# [What the task requires]
Please gather every line of the material below that contains the string "height" and copy each such line in full. Case counts.

# [Extracted information]
####

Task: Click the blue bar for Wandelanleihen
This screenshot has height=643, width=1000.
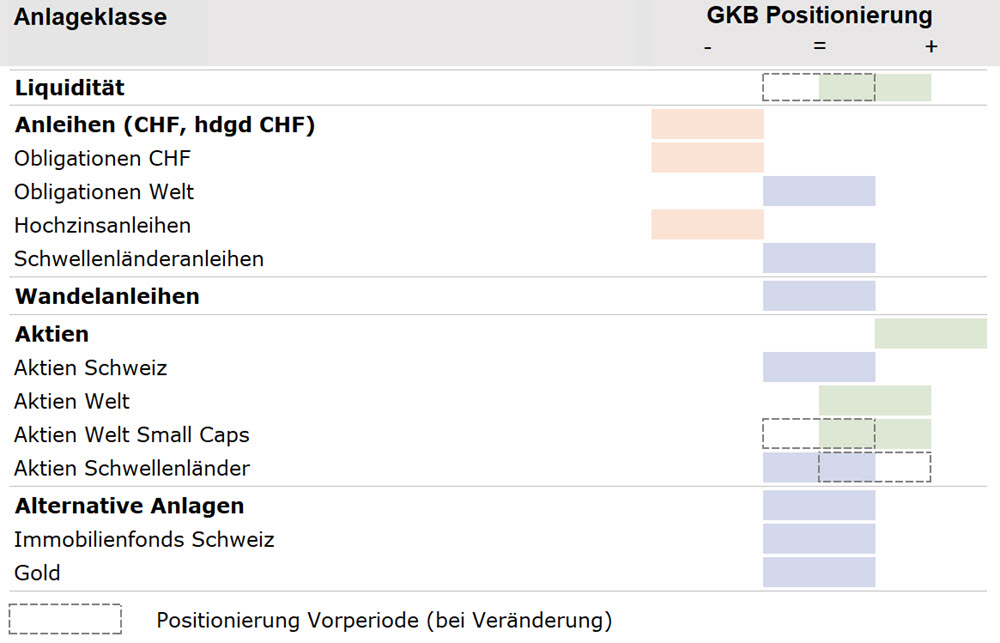Action: click(819, 296)
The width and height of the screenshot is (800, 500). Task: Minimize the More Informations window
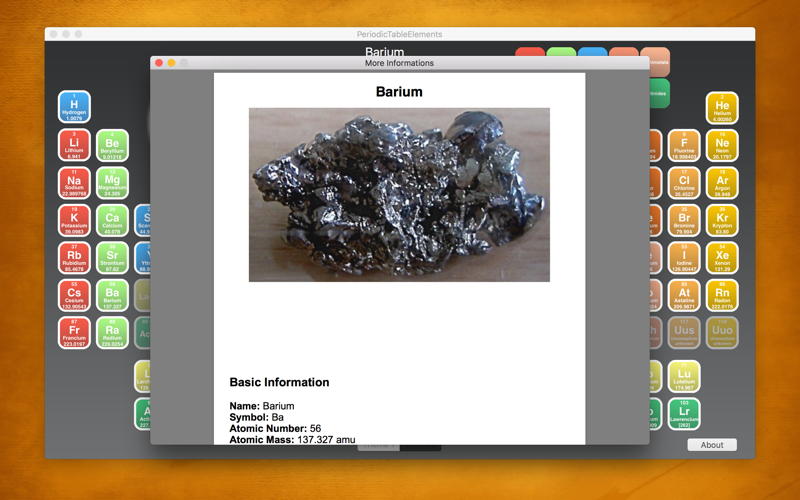coord(171,63)
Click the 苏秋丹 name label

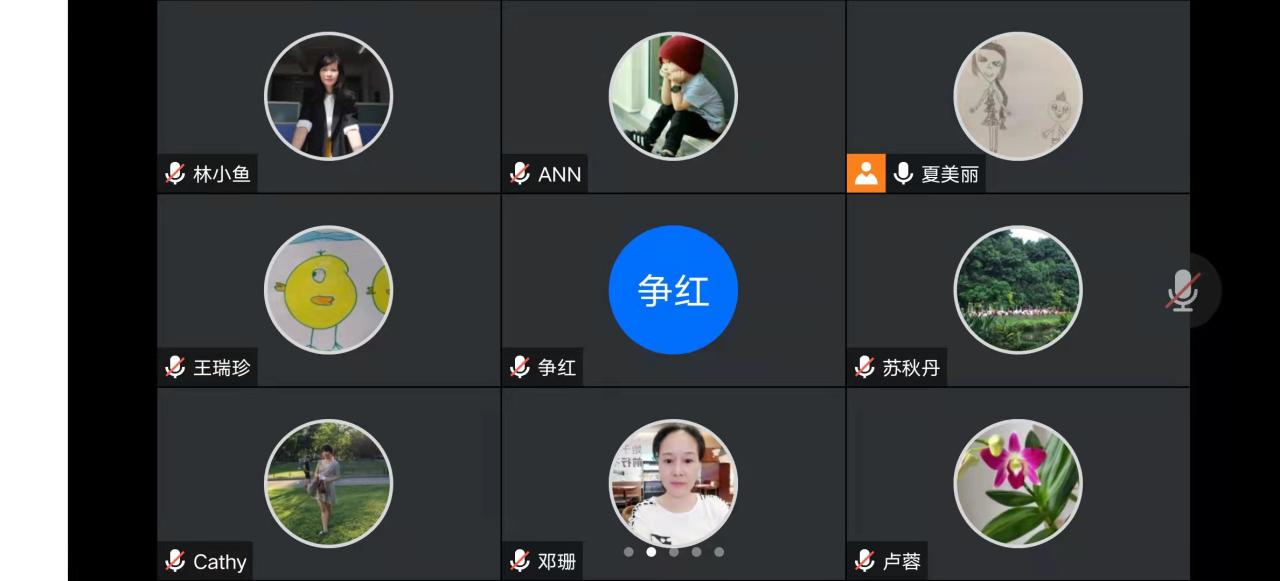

####

# [The reply]
This screenshot has height=643, width=1000.
The width and height of the screenshot is (800, 500). Task: Minimize the More Informations window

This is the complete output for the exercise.